(Experten Interview mit Helmut Martin und Steffen Volk, Geschäftsführer der BARMER Würzburg – Teil 3)
Das Thema Resilienz wird uns und Firmen noch eine ganze Weile beschäftigen, oder?
Helmut Martin: Ja, da bin ich mir sicher. Allein der Blick auf die zunehmende Anzahl an psychischen Erkrankungen zeigt hier den aktuellen und auch zukünftigen Bedarf. Es ist aber auch ein sehr persönliches Thema, zumal ich mich seit 26 Jahren unter anderem mit Persönlichkeitsentwicklung und Achtsamkeit beschäftige. Ich selber habe ja schon so manche Krise im Leben hinter mir. Danach habe ich mich gefragt, wie ich das wieder mal gemeistert habe und eigene Strategien für den Umgang mit Krisen entwickelt – die interessanterweise sehr mit den heutigen Resilienzkonzepten übereinstimmten.
Beim Blick in die Gesellschaft habe ich den Eindruck, dass die Resilienz oder psychische Belastungsfähigkeit der Menschen zunehmend nachlässt. Es ist für mich daher ein Herzensanliegen, hier zu unterstützen.
Haben Sie eine Erklärung für die mangelnde Belastungsfähigkeit?

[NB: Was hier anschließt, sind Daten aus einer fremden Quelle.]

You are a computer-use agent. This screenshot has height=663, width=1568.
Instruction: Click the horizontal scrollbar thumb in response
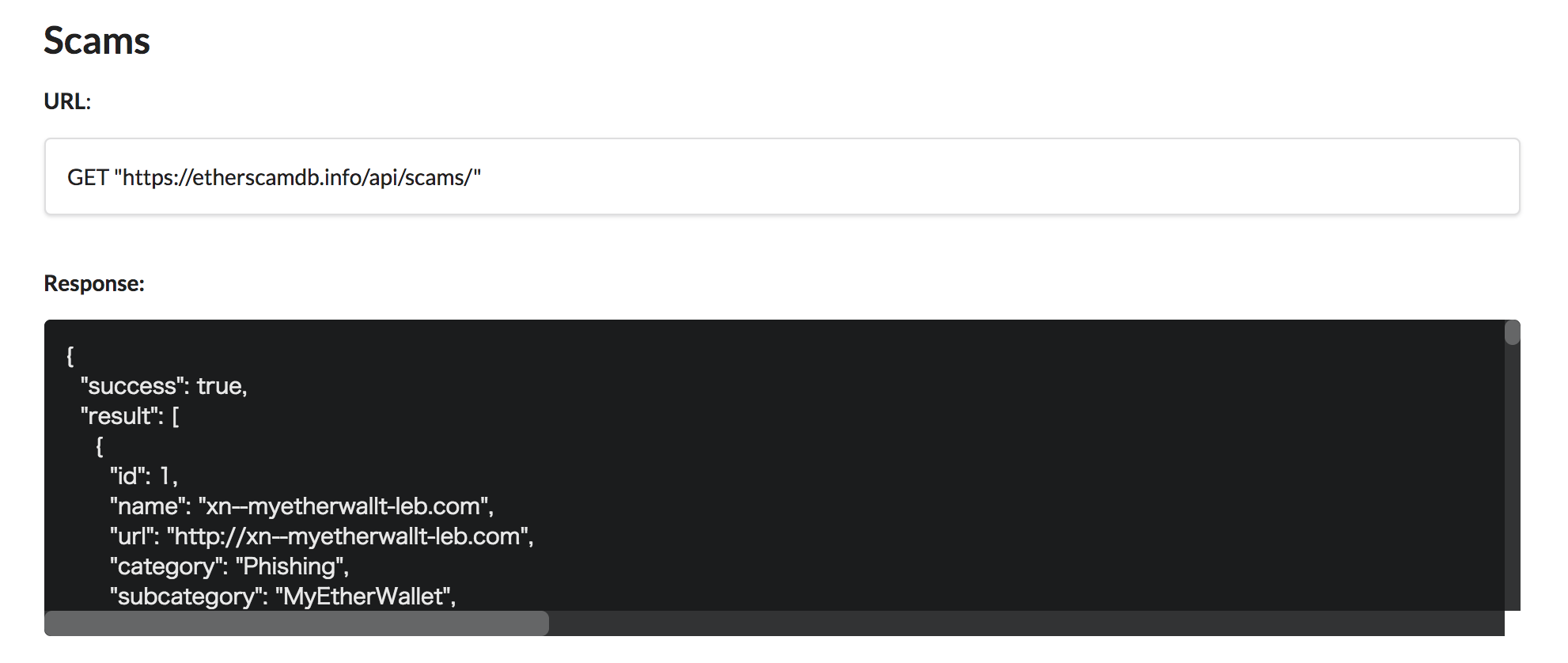point(296,623)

Helmut Martin: In den letzten Jahren hat sich eine Dauerbelastung ergeben, die viele Menschen extrem verunsichert hat. Die Corona-Pandemie hat vielen Angst gemacht. Und dass mit der Botschaft, wenig Kontakt zu anderen Personen haben zu sollen. Das bedeutet für unser Gehirn einen enormen Stress, zumal Verbundenheit einen hohen Einfluss auf die Resilienz und gleichzeitig auf unser Immunsystem hat. Hinzu kommen der Ukraine-Krieg und die Energie-Krise. Diese kontinuierlichen Belastungen und Verunsicherungen führen bei vielen Menschen zu Sorgen oder auch Existenzängsten. Und genau das ist eine wesentliche Ursache für Kraftverlust und zunehmend leere Akkus in der Gesellschaft.
Der zweite Grund für die nachlassende Belastungsfähigkeit: Wir Menschen haben es oft verlernt, uns mit uns selbst zu beschäftigen. Die meisten Menschen sind sehr eingebunden ins Äußere. Wenn sie mal Zeit für sich haben, nutzen sie diese für das Social Media, Chat-Gruppen, oder Ähnliches. Sie nutzen sie aber nicht für das Wichtigste: sich Zeit zu nehmen für sich selbst, das heißt sich zu spüren, die eigenen Gedanken und Emotionen wahrzunehmen, die eigenen Bedürfnisse zu erkunden und zu spüren, was es aber braucht, um den eigenen Akku wieder aufzuladen.
Untersuchungen zu Burn-out zeigen klar, dass Burn-out besonders dann entsteht, wenn Menschen kein Gefühl mehr für sich und ihren Körper haben. Und bei ständiger Belastung kommt irgendwann der Tropfen, der das Fass zum Überlaufen bringt.
Falls wir es schaffen, dass wir wieder mehr Bewusstsein für unsere körperlichen und psychischen Prozesse, für unsere Bedürfnisse und Gefühle entwickeln, dann würde das viele Türen öffnen – für eine stärkere, mentale Gesundheit in der gesamten Gesellschaft.
Wie könnten drei Fragen lauten, anhand derer man die eigene Resilienz schnell einschätzen kann?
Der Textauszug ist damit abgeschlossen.